Wine drinkers least likely to suffer adverse alcohol-related consequences

Monday, 26 August, 2013

It is not news that more frequent binge drinking of any alcoholic beverage is strongly associated with an increase in adverse alcohol-related consequences such as blackouts, driving after heavy drinking, missing work due to drinking, accidents, unprotected sex, encounters with police. But new analysis has looked at the types of drinks chosen.

In a recent University of Zurich study, around 5000 Swiss military recruits (mean age 19 years) completed a questionnaire about their drinking habits. Very few of them averaged more than 21 drinks/week, so the emphasis was on the effects of what is usually referred to as ‘binge drinking’, defined in this study as the consumption of 6 or more typical drinks (containing 10-12 g of alcohol) on a single occasion.

A ‘preference’ of one particular type of beverage was based on the recruit indicating that it made up more than two-thirds of their total alcohol consumption. Overall, 31.7% preferred beer, 5.4% preferred wine, and 11.5% had ‘other preferences’ such as aperitifs, alcopops, beer pops, wine pops, chillers and coolers.

A preference for wine was associated with low-risk alcohol consumption and a reduced likelihood of experiencing at least four negative alcohol-related consequences or of daily cigarette smoking. While a preference for beer was associated with risky drinking patterns and, comparable with a preference for strong alcohol, with the use of illicit substances (cannabis and other illicit drugs).

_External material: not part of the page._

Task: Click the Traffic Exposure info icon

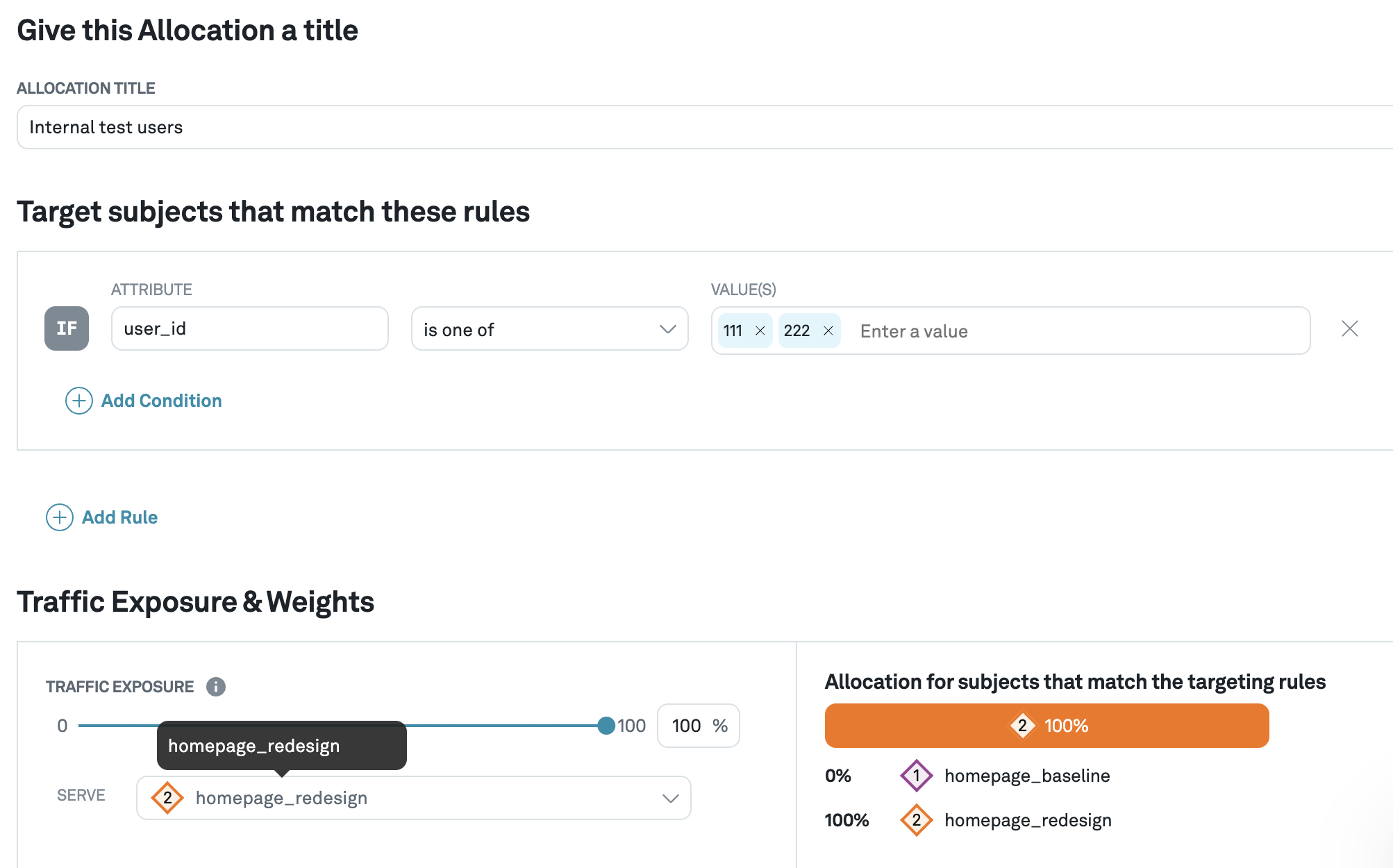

More frequent binge drinking of any beverage was strongly associated with an increase in adverse alcohol-related consequences.

The authors concluded that strategies for preventing problems with alcohol abuse should attempt to reduce excessive drinking of all types of beverages. However, they added: “To lessen the additional negative effects of beer and strong alcohol, which are particularly cheap in Switzerland, targeted strategies such as minimum pricing policies for these beverage types should be considered.”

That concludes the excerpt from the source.